Proxmox ships with full Ceph integration — not a connector to an external Ceph cluster, but the ability to deploy and manage a Ceph cluster directly from the Proxmox web interface on the same nodes running your VMs. The practical outcome is hyper-converged infrastructure: compute and storage on the same hardware, managed as a single system.
Ceph provides RADOS Block Device (RBD) storage for VM disks and CephFS for shared file storage. Data replication is configurable — three replicas by default provides tolerance for a single node failure. For organisations that previously needed separate storage hardware and a SAN administrator, this significantly simplifies infrastructure architecture.
The trade-off is complexity. Deploying Ceph correctly requires understanding of placement groups, OSD configuration, and CRUSH maps. The Proxmox web UI makes it approachable, but it does not make it simple. Teams new to distributed storage should budget for learning time before relying on Ceph in production.
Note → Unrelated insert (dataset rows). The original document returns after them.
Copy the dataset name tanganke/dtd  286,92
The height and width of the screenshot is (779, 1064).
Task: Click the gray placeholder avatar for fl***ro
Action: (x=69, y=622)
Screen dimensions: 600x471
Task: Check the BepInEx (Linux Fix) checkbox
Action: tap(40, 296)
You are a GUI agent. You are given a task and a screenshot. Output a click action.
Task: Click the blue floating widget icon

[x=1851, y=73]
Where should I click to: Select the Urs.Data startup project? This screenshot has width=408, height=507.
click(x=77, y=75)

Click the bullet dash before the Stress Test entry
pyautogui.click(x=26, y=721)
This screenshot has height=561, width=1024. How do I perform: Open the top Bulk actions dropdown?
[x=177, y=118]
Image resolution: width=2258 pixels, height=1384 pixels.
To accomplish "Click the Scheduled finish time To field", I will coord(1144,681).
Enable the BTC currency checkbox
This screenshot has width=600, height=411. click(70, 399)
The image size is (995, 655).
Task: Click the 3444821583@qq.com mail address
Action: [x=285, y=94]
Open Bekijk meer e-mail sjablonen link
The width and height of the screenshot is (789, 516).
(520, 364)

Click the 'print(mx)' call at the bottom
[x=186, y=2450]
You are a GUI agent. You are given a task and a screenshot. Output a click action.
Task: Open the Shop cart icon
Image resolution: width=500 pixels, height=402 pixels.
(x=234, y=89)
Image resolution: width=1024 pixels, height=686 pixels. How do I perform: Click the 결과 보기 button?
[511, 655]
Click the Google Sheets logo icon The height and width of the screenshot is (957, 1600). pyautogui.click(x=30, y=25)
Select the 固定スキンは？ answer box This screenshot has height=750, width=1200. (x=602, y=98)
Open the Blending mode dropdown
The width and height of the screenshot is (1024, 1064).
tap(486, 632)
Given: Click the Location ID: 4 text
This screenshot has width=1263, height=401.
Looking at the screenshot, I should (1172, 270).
Proxmox VE's HA manager monitors node health and automatically restarts failed VMs and containers on surviving nodes. The monitoring is continuous; when a node stops responding, the HA manager fences the failed node (prevents it from accessing shared storage) and begins migration within seconds.
HA requires a minimum of three nodes to maintain quorum — with two nodes, the cluster cannot determine which node failed and which survived. The pmxcfs cluster file system replicates configuration changes in real time across all nodes using Corosync, ensuring every node has a current view of the cluster state.
For IT environments that previously tolerated VM downtime during host failures, HA transforms the reliability profile of self-hosted infrastructure.
Proxmox Backup Server (PBS) is a separate free product that integrates natively with Proxmox VE. It provides incremental VM and container backups with client-side encryption and content-addressed deduplication — multiple backups of similar VMs share storage for identical blocks, substantially reducing backup storage requirements.
PBS supports offsite synchronisation to other PBS installations and to S3-compatible object storage. Tape backup support is included for organisations that require offline copies. Restoring individual files from a VM backup does not require restoring the entire disk — a meaningful operational advantage over snapshot-based backup approaches.
Every operation available in the Proxmox web interface is exposed through the REST API. Creating VMs, managing clusters, configuring storage, handling network interfaces — all scriptable. The Terraform community provider for Proxmox enables infrastructure-as-code provisioning. Ansible roles are available for configuration management at scale.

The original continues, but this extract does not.